Can you recast the entries below as a JSON list of strings, one string per line, leaving out blank lines and the pictures?

☆ ☆ ☆ ☆ ☆ ☆ ☆

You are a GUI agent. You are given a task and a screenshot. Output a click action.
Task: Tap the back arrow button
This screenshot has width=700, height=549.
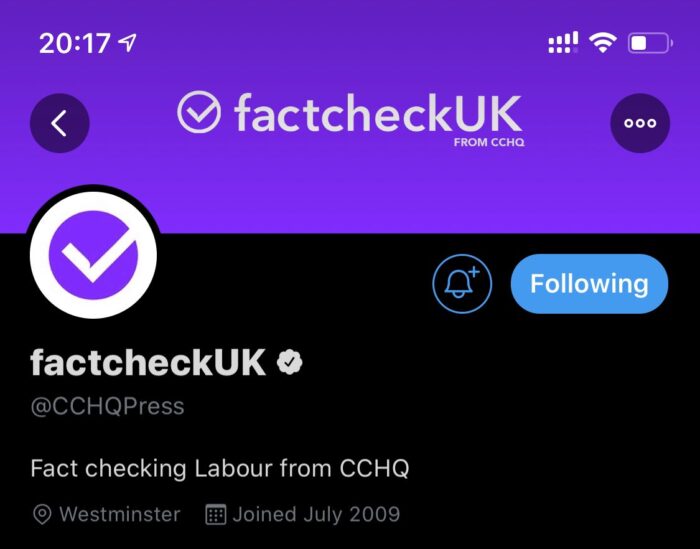tap(59, 123)
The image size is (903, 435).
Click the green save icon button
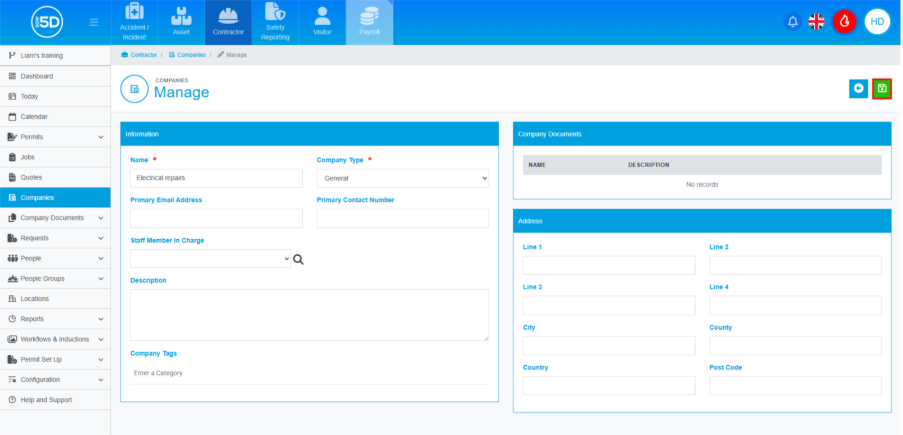[x=881, y=89]
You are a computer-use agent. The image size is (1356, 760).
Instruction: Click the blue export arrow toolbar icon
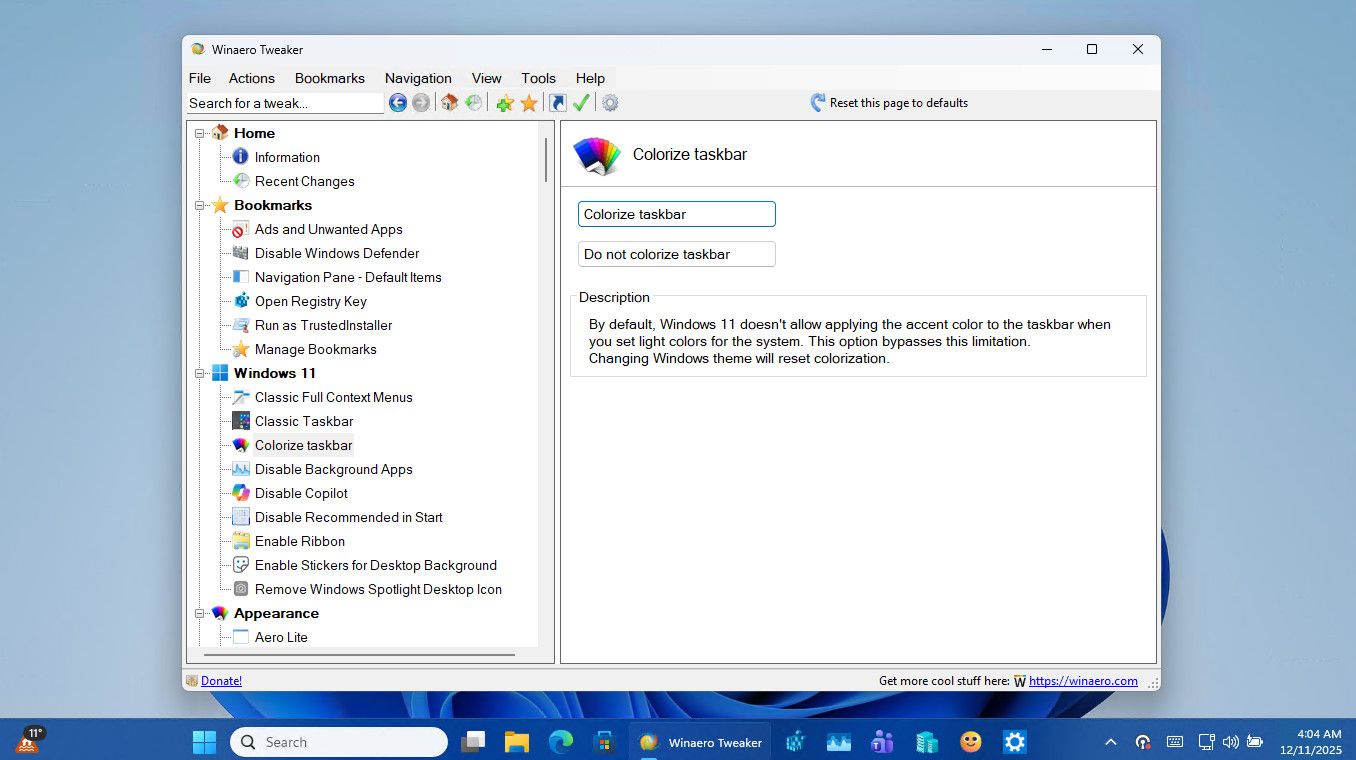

☆ ☆ ☆ ☆ ☆ ☆ ☆

Solution for this exercise:
[
  "You are a GUI agent. You are given a task and a screenshot. Output a click action.",
  "Task: Tap the back arrow button",
  "This screenshot has width=700, height=549.",
  "tap(59, 123)",
  "The image size is (903, 435).",
  "Click the green save icon button",
  "[x=881, y=89]",
  "You are a computer-use agent. The image size is (1356, 760).",
  "Instruction: Click the blue export arrow toolbar icon"
]